Can you turn the lines into a numbered list, starting with the line that contains "Click the info icon in the banner" and continuing through the last line, with blank lines skipped and the pictures left out?

━━ Dataset excerpts ━━

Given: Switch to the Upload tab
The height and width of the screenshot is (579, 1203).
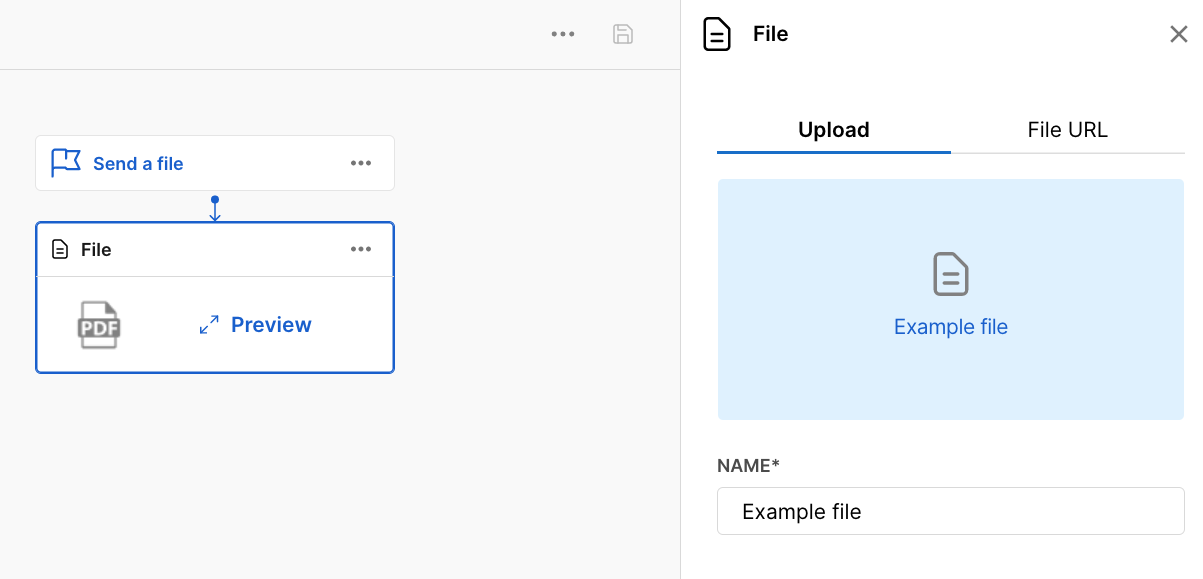Looking at the screenshot, I should tap(833, 130).
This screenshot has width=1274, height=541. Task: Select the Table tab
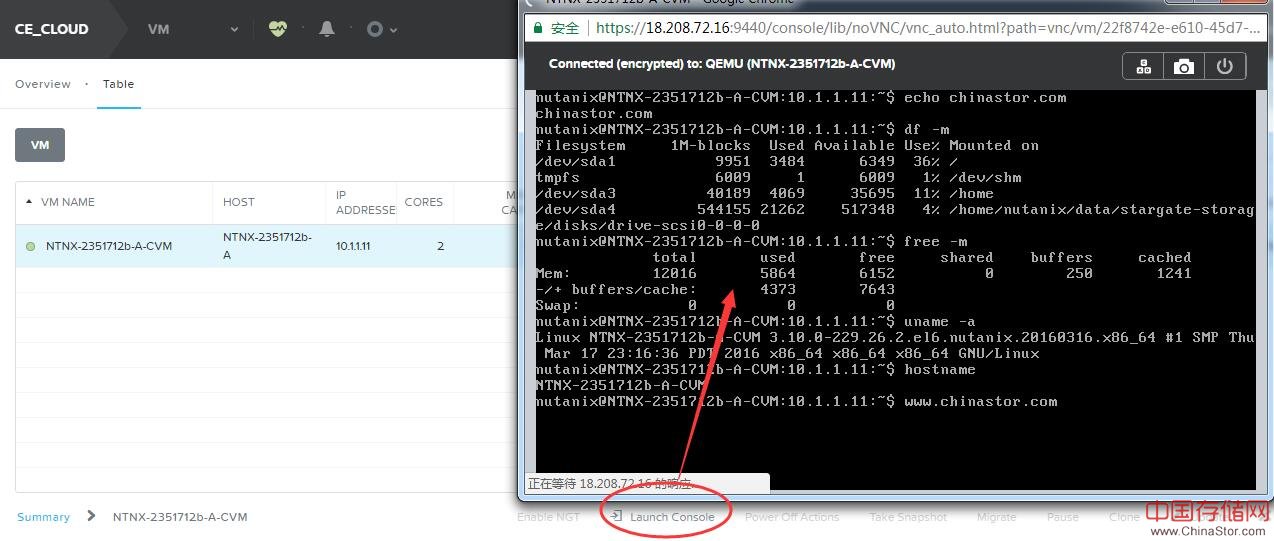pyautogui.click(x=118, y=84)
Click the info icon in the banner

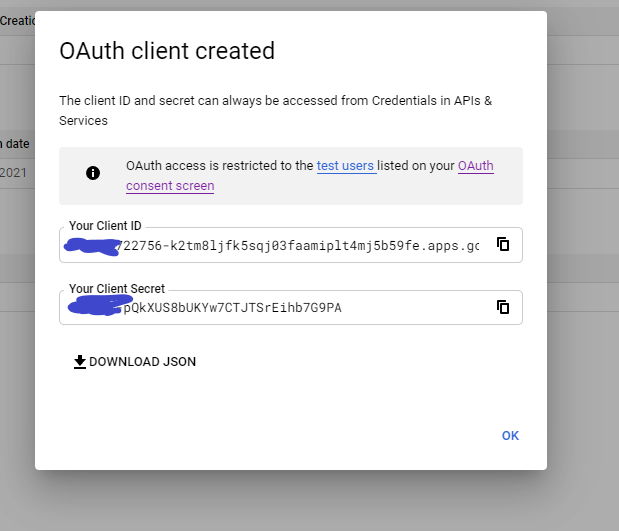(x=93, y=173)
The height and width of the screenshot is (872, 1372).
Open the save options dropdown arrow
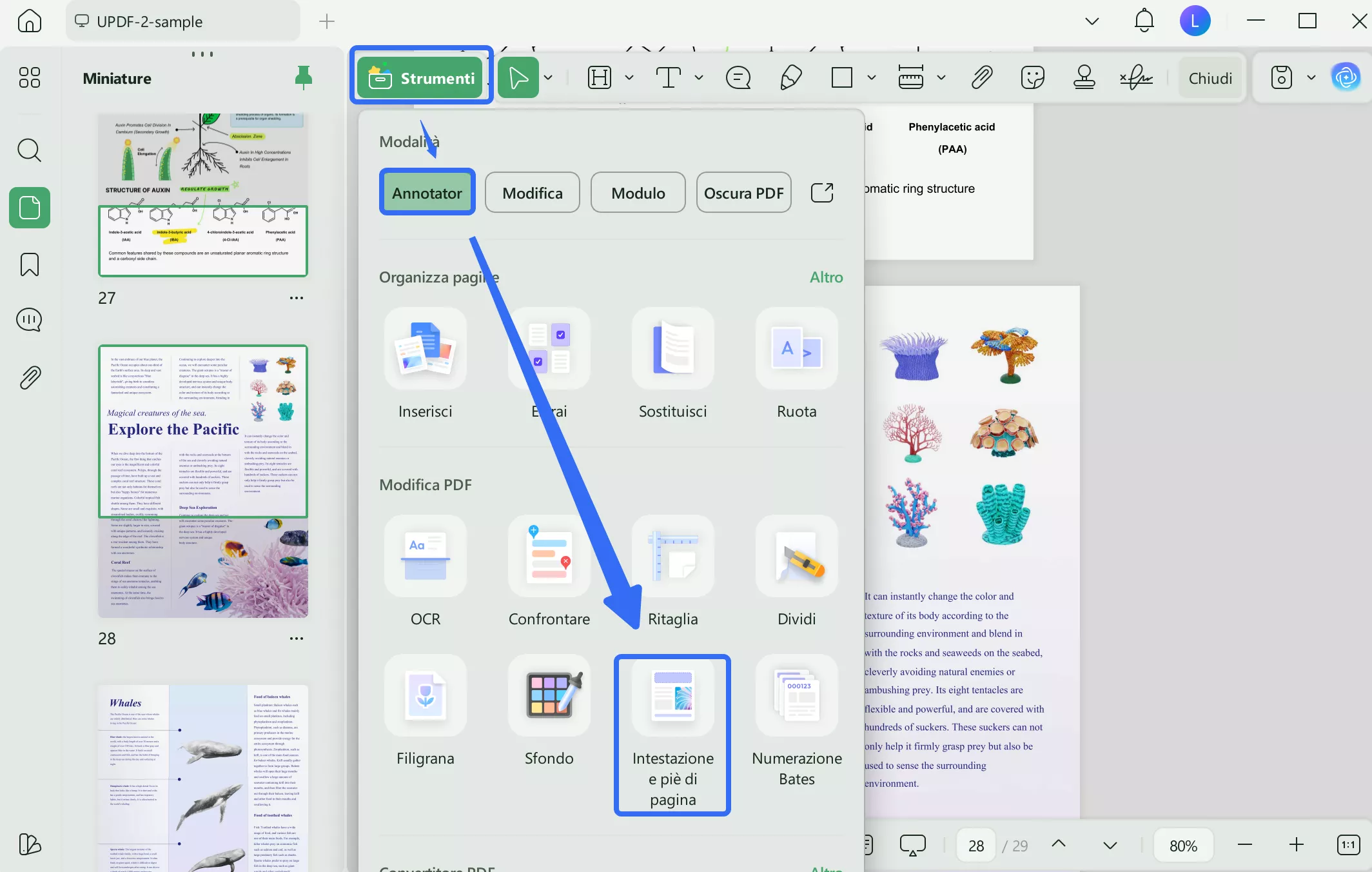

━━━

**Solution:**
1. Click the info icon in the banner
2. (x=93, y=173)
3. The height and width of the screenshot is (872, 1372).
4. Open the save options dropdown arrow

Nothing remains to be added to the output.